According to the release, “HubSpot for QuickBooks helps solve the cumbersome process of manually transferring information from a CRM into a financial management system when a sale is closed”. Intuit CSO Bobby Morrison put it this way, “By teaming up with HubSpot, we are helping small businesses digitally transform and address their top two pain points — getting paid and managing customers​, the combination of our product portfolios will create tremendous value for small businesses around the world. This is the first step in a multi-pronged relationship that will only grow over time.”
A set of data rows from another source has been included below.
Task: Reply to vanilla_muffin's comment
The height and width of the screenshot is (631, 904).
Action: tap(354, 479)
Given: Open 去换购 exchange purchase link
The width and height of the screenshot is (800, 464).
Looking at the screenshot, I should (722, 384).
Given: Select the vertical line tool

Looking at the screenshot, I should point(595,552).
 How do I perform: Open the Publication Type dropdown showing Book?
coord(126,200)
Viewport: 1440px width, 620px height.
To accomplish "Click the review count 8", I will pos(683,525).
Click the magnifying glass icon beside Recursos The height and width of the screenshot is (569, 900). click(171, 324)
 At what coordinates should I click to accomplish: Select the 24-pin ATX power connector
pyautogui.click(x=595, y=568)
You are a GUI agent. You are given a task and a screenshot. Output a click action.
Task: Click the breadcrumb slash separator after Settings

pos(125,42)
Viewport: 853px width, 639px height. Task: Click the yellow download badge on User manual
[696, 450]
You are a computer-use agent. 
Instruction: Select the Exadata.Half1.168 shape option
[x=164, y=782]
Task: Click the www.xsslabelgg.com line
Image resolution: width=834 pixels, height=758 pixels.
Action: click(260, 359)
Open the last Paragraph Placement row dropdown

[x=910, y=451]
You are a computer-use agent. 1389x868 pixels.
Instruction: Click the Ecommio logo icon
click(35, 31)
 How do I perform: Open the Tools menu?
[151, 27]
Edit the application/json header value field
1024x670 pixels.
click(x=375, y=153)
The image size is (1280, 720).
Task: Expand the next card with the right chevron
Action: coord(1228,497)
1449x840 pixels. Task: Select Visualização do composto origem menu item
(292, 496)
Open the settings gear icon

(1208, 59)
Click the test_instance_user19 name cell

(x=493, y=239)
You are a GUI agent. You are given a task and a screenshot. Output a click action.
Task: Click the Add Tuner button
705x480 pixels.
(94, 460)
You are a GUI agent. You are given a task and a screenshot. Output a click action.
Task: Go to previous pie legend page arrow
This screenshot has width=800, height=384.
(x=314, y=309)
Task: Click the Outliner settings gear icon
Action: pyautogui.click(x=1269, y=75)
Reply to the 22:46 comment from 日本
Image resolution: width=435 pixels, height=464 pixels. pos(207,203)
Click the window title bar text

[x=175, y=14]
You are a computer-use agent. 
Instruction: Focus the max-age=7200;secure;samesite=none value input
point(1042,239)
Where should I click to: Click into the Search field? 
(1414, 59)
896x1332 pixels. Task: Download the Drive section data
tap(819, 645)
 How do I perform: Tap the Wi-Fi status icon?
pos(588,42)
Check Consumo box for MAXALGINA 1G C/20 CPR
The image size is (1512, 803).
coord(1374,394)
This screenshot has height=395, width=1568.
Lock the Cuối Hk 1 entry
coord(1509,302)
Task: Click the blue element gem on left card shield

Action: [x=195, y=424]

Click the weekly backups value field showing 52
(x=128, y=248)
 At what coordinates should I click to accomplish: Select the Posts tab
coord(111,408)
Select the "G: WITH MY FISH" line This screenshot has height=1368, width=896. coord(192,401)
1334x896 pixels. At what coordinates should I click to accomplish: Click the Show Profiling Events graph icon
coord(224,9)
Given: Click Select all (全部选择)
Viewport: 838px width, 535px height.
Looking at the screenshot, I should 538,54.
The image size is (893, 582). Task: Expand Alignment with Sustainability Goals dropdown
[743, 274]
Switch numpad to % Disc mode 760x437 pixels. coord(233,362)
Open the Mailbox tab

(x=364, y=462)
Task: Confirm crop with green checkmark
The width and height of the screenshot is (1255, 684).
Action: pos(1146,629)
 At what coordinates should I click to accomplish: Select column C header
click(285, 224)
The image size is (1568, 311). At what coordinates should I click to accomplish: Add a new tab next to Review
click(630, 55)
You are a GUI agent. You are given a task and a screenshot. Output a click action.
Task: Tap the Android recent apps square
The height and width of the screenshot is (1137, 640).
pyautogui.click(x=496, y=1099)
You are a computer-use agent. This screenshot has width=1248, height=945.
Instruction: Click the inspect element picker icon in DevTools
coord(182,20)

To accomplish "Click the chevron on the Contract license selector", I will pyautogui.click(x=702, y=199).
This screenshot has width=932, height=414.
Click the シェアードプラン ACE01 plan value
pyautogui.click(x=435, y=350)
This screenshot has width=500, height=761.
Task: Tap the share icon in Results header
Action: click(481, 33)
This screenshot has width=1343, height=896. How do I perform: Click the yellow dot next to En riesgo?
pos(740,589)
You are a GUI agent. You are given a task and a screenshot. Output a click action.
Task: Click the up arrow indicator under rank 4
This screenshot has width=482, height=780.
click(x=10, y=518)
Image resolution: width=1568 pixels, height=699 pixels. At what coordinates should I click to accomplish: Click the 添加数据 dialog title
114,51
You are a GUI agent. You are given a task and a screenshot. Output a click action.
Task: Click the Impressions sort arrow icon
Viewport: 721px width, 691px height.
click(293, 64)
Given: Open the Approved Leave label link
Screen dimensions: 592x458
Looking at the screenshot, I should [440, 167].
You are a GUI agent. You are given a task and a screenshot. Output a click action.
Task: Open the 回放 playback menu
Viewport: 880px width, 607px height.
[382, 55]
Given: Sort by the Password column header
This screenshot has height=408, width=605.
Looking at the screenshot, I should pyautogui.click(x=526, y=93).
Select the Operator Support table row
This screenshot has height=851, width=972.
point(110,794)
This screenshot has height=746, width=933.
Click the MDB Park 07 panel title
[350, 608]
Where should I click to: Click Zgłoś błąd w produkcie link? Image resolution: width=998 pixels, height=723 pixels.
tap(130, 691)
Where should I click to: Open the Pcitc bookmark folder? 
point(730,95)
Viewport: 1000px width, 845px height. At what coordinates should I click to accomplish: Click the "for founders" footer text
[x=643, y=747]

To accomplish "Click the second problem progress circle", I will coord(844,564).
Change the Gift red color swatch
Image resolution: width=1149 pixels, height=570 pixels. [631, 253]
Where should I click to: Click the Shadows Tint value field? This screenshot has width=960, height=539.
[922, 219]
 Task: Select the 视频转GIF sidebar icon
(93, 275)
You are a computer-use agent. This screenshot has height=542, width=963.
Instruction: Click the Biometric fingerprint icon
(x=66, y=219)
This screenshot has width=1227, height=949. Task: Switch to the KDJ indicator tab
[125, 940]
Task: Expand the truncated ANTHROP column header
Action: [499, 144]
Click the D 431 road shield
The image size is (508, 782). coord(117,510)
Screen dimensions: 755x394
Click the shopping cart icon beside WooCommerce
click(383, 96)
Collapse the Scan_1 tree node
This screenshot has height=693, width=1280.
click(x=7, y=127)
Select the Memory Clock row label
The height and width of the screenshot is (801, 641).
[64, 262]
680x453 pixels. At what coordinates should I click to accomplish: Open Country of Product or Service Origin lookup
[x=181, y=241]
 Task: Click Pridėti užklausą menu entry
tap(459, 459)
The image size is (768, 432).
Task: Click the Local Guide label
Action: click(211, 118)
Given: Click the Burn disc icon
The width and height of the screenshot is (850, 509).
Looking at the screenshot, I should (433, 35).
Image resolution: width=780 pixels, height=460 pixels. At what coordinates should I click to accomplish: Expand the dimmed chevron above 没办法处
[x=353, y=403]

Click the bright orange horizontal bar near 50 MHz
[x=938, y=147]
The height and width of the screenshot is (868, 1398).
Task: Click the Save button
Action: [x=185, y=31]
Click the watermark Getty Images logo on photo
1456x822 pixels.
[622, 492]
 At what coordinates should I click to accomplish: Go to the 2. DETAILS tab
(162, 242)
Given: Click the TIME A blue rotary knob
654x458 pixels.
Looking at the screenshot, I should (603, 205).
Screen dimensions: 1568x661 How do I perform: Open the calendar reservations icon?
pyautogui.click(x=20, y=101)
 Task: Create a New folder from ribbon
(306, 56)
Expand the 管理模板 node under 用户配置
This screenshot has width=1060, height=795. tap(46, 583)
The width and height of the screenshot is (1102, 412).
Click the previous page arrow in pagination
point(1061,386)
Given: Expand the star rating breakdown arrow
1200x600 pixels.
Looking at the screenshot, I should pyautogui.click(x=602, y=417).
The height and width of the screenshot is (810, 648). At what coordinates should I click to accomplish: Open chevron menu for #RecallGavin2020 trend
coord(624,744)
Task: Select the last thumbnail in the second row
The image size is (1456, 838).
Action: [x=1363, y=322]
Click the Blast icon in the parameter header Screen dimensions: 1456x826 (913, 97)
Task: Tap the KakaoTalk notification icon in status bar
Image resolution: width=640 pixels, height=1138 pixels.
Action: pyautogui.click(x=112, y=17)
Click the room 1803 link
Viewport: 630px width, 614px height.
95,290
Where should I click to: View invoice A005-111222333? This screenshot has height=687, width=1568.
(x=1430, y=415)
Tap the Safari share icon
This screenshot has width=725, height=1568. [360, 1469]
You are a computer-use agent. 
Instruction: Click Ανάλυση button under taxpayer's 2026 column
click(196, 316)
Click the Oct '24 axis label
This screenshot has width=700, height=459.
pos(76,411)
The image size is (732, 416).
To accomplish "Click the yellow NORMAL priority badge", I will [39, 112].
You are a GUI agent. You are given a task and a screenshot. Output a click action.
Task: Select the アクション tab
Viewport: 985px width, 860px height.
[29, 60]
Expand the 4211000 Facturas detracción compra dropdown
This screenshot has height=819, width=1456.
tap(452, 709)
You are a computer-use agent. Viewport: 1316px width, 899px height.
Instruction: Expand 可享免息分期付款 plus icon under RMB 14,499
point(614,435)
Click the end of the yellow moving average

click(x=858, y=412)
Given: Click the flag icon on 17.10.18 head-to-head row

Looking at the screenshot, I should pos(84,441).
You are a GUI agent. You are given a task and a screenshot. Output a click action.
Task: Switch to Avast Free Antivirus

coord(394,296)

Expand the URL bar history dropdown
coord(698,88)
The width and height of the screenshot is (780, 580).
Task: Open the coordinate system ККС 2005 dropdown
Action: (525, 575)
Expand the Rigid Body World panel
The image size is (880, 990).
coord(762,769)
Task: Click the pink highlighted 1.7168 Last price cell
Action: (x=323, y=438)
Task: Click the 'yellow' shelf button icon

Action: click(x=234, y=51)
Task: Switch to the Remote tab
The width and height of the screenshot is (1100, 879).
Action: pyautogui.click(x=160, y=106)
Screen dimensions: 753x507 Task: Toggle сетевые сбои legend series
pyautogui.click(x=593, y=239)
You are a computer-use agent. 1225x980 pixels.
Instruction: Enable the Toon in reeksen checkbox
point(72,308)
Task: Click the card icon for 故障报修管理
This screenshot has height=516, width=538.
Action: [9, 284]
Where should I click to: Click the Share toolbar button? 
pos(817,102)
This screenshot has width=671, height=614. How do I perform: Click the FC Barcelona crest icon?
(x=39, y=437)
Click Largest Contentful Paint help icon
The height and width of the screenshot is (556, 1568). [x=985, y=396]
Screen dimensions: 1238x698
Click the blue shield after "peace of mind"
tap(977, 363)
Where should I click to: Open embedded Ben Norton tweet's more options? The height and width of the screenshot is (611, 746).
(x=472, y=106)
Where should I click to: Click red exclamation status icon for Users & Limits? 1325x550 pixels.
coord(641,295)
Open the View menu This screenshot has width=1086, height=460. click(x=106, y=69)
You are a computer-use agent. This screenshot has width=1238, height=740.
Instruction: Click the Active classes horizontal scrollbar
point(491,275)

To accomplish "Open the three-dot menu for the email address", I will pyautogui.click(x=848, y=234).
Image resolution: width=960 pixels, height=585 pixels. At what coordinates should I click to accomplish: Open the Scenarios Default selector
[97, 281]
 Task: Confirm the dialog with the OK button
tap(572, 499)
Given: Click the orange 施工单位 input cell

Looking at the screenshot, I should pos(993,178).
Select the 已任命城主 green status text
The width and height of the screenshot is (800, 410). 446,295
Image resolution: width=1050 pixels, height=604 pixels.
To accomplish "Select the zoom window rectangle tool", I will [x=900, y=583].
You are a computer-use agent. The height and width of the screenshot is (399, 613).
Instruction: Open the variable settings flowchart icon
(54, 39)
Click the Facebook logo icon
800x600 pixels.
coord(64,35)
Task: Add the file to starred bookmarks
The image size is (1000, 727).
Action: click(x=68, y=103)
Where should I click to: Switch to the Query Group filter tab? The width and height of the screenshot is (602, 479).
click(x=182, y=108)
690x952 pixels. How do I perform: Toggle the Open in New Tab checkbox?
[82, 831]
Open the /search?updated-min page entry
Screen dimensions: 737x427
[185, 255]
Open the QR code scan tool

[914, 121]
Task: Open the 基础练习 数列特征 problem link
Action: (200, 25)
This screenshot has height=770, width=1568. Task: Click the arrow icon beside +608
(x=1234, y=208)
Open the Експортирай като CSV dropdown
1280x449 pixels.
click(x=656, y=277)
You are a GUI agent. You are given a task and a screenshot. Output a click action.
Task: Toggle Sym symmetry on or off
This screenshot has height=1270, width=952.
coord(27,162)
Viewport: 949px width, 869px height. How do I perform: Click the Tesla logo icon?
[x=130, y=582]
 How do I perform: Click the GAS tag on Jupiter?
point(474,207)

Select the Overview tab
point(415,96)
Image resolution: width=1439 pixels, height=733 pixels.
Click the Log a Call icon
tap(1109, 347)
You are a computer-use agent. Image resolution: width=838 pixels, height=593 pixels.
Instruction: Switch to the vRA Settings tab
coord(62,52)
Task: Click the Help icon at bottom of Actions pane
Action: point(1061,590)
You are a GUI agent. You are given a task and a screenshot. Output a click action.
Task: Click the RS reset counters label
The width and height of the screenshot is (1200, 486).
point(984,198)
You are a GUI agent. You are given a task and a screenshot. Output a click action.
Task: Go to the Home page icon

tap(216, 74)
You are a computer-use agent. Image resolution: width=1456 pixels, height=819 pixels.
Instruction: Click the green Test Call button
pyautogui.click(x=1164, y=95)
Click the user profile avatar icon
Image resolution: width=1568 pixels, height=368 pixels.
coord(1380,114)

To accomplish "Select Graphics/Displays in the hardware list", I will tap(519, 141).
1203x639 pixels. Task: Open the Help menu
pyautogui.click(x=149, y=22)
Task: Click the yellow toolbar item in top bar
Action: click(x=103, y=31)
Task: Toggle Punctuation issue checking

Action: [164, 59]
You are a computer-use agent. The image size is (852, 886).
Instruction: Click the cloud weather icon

The last sentence is what strikes us as the most telling. A multi-pronged relationship that will only grow over time. There are lots of directions this could go. We would think HubSpot is salivating at the prospect of accessing Quickbooks customers (7 million according to the release) and converting them into HubSpot users and advocates.

But here’s what we’re not so sure about. According to HubSpot’s most recent quarterly report, the company generated $9,669 per customer during the third quarter of 2020. That’s down 3% vs. Q3 2019. That is considerably more than the average subscription revenue per customer for Intuit. So we wonder how large the intersection of the above Venn diagram really is. We imagine that the core HubSpot customer is considerably larger than the Quickbooks customer. If, however, there is strong alignment, then the benefits as outlined below will be well received by those that leverage the integration. 

  • Improves cash flow: Significantly shortens the time from issuing a proposal to receiving payment. 
  • Ensures better accuracy: Sends sales entries from HubSpot to your books conveniently and reliably. Centralized information provides a single source of truth.
  • Saves time: Eliminates dual data entry and time spent correcting errors.
  • Provides confidence: Gives peace of mind that invoices are processed timely and accurately.
Time and Money 

HubSpot SVP of corporate and business development put it this way. “Businesses have become more aware of the importance of creating a great customer experience, and their efforts must include both front and back-office functions. Unfortunately, a great front office experience alone can’t make up for back-office friction.” 

This chart pulled from Intuit’s most recent investor presentation says a lot about the motivation behind the partnership with HubSpot. Intuit’s research shows that the biggest problem small businesses and the self-employed face is that, “attracting customers can take time, money and marketing expertise that I don’t always have”. 


Let’s Wait and See

While we’re excited to see what happens here, we will reserve judgment. This isn’t the first time Intuit has tried to help businesses with digital marketing efforts.

Thirteen years ago Intuit acquired Homestead with then senior vice president of Intuit’s small business group and now Intuit board chairman, Brad Smith saying, “This acquisition supports our growth strategy in small business by addressing an underserved need and continues Intuit’s move beyond financial management solutions into helping small businesses solve other important problems. Homestead helps us solve one of small business’s highest priorities.” 

Five years later the company sold off its website business, including Homestead, to Endurance International Group. And that is just one in a long series of acquisitions the company has made over its history. Think DemandForce, FullSlate, Boorah, StepUp Commerce to name just a few. For the sake of their shareholders, we hope their partnering approach works out better. That said, it didn’t seem to slow Brad Smith’s ascent to Chairman.